Stored data entries
*** Begin section ***
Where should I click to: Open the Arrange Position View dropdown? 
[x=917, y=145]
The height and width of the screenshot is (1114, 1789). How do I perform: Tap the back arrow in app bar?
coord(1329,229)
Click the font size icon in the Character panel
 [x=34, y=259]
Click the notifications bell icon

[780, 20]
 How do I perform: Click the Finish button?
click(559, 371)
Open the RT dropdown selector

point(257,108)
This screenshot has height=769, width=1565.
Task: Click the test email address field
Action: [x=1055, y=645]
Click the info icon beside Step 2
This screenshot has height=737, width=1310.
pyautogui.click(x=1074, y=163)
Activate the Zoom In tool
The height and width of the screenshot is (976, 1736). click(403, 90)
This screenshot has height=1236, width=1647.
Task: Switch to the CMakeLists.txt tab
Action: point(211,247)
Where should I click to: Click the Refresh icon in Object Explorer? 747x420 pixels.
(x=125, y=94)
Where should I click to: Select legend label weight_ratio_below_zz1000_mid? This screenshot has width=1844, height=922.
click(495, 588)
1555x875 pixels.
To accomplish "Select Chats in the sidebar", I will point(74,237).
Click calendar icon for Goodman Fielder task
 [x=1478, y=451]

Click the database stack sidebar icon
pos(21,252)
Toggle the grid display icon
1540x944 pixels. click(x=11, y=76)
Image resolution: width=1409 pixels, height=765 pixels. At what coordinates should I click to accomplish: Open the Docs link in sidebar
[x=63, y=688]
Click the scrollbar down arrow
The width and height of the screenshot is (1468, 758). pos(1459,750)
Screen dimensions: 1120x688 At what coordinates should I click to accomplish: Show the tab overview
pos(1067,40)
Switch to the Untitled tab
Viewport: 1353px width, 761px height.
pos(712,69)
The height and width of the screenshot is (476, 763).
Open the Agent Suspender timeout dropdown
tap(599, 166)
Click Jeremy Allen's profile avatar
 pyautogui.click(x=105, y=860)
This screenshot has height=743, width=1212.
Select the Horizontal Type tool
*** End section ***
--- YOUR ASSIGNMENT ---
Exactly the lines from the one containing "Where should I click to: Select" to the last line of the entries above must be duplicated, with both of those lines included and nothing more.

--- EXERCISE OUTPUT ---
Where should I click to: Select legend label weight_ratio_below_zz1000_mid? This screenshot has width=1844, height=922.
click(495, 588)
1555x875 pixels.
To accomplish "Select Chats in the sidebar", I will point(74,237).
Click calendar icon for Goodman Fielder task
 [x=1478, y=451]

Click the database stack sidebar icon
pos(21,252)
Toggle the grid display icon
1540x944 pixels. click(x=11, y=76)
Image resolution: width=1409 pixels, height=765 pixels. At what coordinates should I click to accomplish: Open the Docs link in sidebar
[x=63, y=688]
Click the scrollbar down arrow
The width and height of the screenshot is (1468, 758). pos(1459,750)
Screen dimensions: 1120x688 At what coordinates should I click to accomplish: Show the tab overview
pos(1067,40)
Switch to the Untitled tab
Viewport: 1353px width, 761px height.
pos(712,69)
The height and width of the screenshot is (476, 763).
Open the Agent Suspender timeout dropdown
tap(599, 166)
Click Jeremy Allen's profile avatar
 pyautogui.click(x=105, y=860)
This screenshot has height=743, width=1212.
Select the Horizontal Type tool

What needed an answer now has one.